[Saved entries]
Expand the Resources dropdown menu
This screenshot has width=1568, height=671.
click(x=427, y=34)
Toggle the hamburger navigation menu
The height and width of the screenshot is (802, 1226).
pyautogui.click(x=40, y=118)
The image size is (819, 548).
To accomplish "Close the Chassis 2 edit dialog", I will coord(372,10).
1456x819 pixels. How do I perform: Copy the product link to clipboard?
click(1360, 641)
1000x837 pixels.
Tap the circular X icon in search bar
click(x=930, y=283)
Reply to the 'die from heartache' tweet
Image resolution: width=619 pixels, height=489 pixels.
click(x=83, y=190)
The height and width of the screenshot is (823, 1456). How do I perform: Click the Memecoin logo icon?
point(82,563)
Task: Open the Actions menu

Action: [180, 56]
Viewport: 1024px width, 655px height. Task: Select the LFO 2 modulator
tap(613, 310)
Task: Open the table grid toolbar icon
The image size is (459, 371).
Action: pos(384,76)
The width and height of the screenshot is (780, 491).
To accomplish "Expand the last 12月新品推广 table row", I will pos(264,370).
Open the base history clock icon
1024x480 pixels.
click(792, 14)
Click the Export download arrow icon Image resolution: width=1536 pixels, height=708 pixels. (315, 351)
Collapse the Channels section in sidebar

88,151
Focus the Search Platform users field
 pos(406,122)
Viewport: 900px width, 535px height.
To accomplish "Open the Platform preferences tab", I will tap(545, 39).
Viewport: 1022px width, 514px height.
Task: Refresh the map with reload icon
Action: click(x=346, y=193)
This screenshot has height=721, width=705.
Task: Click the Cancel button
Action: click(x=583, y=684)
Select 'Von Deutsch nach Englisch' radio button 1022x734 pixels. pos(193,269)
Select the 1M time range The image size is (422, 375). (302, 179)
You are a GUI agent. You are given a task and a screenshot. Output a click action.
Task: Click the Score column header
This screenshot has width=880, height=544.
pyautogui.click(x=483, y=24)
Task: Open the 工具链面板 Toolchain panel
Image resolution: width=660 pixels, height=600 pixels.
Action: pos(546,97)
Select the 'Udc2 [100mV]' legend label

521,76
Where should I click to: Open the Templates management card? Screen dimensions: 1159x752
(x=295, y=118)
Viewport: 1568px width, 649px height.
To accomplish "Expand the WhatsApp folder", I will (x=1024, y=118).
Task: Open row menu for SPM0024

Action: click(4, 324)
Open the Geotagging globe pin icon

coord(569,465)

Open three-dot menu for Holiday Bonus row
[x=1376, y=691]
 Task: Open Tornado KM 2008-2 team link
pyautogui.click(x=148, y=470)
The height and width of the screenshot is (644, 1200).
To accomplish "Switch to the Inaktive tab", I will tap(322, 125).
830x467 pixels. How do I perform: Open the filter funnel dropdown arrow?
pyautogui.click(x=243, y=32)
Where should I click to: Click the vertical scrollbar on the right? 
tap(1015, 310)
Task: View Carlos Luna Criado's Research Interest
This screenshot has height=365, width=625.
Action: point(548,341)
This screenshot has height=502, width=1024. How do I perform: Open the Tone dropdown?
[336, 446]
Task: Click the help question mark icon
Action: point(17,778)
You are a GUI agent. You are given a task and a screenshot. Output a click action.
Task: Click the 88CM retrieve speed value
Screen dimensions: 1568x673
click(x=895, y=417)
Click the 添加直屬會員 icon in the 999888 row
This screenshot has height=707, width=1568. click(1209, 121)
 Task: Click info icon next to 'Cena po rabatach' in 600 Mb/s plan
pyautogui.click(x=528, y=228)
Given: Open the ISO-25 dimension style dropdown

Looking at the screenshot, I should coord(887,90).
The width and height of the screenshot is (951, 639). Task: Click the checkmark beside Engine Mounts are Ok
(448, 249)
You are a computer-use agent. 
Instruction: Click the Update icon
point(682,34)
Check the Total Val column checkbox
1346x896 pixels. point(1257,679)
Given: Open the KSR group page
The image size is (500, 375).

◆ **Assignment**: Which of the lines above mention the word "Expand"? Pull those lines out.

◆ **Answer to this task**:
Expand the Resources dropdown menu
To accomplish "Expand the last 12月新品推广 table row", I will pos(264,370).
To accomplish "Expand the WhatsApp folder", I will (x=1024, y=118).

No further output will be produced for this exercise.